Instructions for the task: From the line that contains "Task: Copy serial monitor output icon" to the final line of the entries below, write out every line exactly as it appears, and nothing else.

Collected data

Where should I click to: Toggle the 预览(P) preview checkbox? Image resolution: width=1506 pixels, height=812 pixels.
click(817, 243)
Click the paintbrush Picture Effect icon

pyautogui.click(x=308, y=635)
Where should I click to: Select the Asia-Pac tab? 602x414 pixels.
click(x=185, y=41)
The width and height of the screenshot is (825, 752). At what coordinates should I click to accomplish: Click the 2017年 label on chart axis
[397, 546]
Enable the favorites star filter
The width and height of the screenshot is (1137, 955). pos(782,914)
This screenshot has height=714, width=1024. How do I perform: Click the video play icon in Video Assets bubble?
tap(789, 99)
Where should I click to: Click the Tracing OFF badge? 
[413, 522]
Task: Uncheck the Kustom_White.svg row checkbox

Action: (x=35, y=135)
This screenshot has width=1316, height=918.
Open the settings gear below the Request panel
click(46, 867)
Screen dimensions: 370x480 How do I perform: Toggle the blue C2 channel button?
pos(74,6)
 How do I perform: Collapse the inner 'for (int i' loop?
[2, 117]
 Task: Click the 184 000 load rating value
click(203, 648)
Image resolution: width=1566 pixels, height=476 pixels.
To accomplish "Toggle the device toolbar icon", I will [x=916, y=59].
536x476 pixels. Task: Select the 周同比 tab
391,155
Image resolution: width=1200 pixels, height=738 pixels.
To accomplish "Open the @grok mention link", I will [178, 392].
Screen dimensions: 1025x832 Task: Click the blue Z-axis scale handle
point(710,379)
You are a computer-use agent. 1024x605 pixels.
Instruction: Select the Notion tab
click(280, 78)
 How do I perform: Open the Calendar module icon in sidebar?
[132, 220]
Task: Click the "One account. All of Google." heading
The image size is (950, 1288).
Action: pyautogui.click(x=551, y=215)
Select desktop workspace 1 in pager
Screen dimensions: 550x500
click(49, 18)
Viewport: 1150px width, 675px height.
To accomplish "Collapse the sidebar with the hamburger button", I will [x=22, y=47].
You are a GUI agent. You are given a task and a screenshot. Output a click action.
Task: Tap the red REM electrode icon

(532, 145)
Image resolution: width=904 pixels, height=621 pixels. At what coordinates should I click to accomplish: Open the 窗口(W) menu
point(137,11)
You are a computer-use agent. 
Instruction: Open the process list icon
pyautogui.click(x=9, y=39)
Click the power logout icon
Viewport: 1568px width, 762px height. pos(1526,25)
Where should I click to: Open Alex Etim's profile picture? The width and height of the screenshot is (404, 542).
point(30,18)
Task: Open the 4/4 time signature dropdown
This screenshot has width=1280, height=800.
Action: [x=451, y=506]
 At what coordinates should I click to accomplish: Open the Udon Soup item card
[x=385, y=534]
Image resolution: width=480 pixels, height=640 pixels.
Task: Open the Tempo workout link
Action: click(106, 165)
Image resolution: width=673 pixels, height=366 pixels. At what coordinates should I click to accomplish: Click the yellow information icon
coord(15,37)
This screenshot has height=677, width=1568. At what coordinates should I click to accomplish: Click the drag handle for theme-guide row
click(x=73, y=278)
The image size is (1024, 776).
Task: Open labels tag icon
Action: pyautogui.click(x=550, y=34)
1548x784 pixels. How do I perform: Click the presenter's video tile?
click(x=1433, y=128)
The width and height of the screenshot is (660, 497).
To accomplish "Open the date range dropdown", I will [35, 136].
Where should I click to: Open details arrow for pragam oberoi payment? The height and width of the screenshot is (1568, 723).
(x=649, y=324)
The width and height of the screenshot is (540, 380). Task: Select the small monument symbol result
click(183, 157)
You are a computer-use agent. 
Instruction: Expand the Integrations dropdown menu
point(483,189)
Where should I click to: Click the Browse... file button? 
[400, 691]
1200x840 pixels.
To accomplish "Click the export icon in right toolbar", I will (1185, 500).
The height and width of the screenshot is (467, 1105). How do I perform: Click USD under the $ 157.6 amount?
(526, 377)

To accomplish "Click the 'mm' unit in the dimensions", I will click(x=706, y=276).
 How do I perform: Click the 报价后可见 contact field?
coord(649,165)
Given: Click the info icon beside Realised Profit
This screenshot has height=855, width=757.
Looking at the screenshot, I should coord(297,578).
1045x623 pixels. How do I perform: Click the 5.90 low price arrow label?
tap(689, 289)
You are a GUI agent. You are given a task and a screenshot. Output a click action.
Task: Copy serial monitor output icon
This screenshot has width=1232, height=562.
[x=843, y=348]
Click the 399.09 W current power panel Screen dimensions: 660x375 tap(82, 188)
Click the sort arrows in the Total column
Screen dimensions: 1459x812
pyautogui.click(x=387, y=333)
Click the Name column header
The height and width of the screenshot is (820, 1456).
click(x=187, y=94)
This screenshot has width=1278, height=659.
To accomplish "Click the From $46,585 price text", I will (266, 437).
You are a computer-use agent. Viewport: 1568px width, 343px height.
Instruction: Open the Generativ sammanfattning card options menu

Worked solution:
Task: Copy serial monitor output icon
This screenshot has width=1232, height=562.
[x=843, y=348]
Click the 399.09 W current power panel Screen dimensions: 660x375 tap(82, 188)
Click the sort arrows in the Total column
Screen dimensions: 1459x812
pyautogui.click(x=387, y=333)
Click the Name column header
The height and width of the screenshot is (820, 1456).
click(x=187, y=94)
This screenshot has width=1278, height=659.
To accomplish "Click the From $46,585 price text", I will (266, 437).
You are a computer-use agent. Viewport: 1568px width, 343px height.
Instruction: Open the Generativ sammanfattning card options menu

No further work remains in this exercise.